Having such taxonomies is useful for two reasons: First, it provides a standard vocabulary for labelling sounds, which ensures that labels are consistent across annotation efforts (e.g. killer whales are consistently tagged as 'KW' rather than a mixture of 'killer whale', 'orca', 'KW', etc.). Second, their hierarchical structure provides a recipe for combining sets of annotations that employ different levels of specificity (e.g. 'killer whale' and 'toothed whale').
When annotating acoustic data, it is customary to use not one, but two 'tags' to label every sound: one tag to specify the sound's source (e.g. a killer whale) and another tag to specify the type of sound (e.g. a tonal call). A taxonomy for acoustic data needs to address both of these. In Korus, we do not enforce a 'universal' taxonomy of sound types shared by all sound sources. Instead, every sound sources can have its own taxonomy of sound types.
Getting ready ¶
We begin by importing the necessary modules, classes, functions, etc.

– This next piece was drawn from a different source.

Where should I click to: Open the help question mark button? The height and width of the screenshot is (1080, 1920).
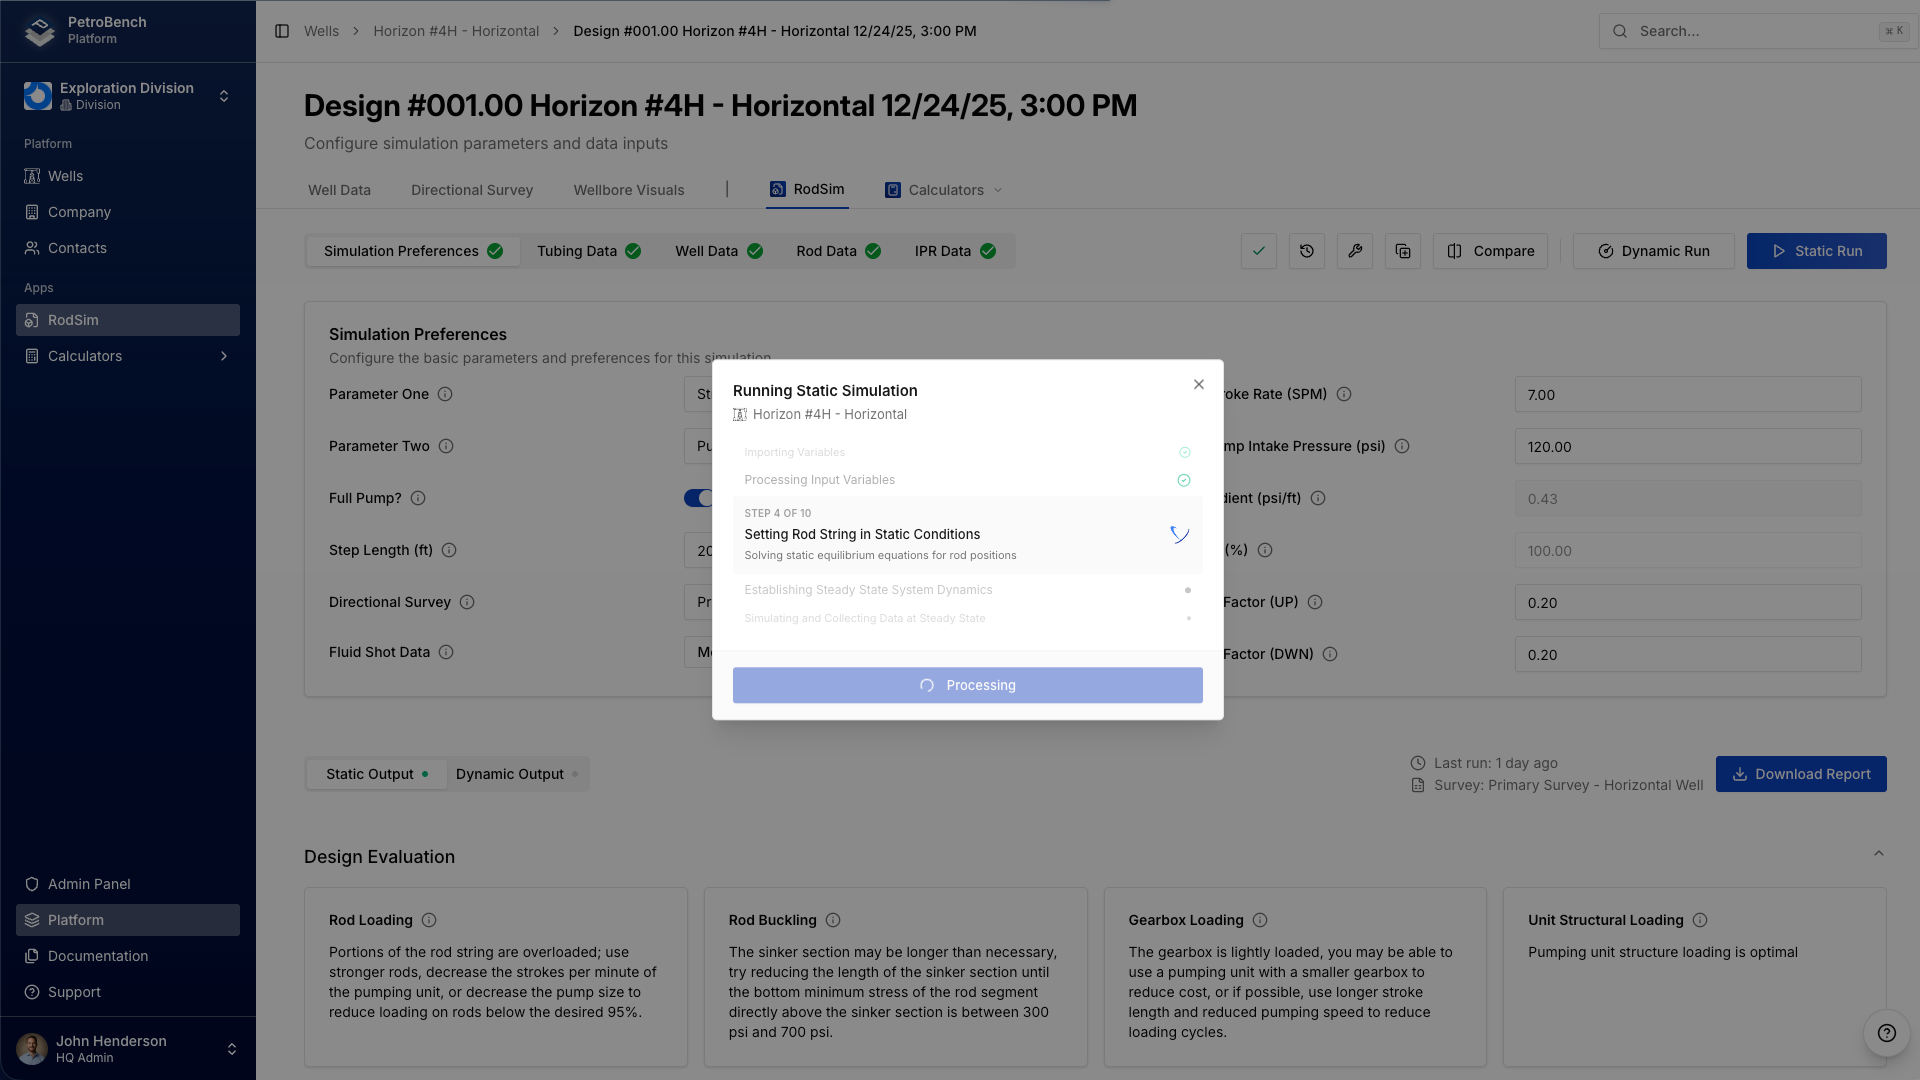tap(1886, 1033)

from korus.tax import AcousticTaxonomy
Creating a taxonomy ¶
The first step in creating an acoustic taxonomy instance of the AcousticTaxonomy
class. In order to do so, we must give the taxonomy a name,
When creating a new taxonomy, our first task consists in specifying the path to the Korus database where we want to store the taxonomy. This can be an existing Korus database, already containing some data, or it can be a new, empty database.
path_db = "tax_t1.sqlite" #filename for a new, empty database
Now we can create the AcousticTaxonomy
class, specifying a name for our taxonomy.
tax = AcousticTaxonomy(name="my-first-taxonomy", path=path_db, overwrite=True)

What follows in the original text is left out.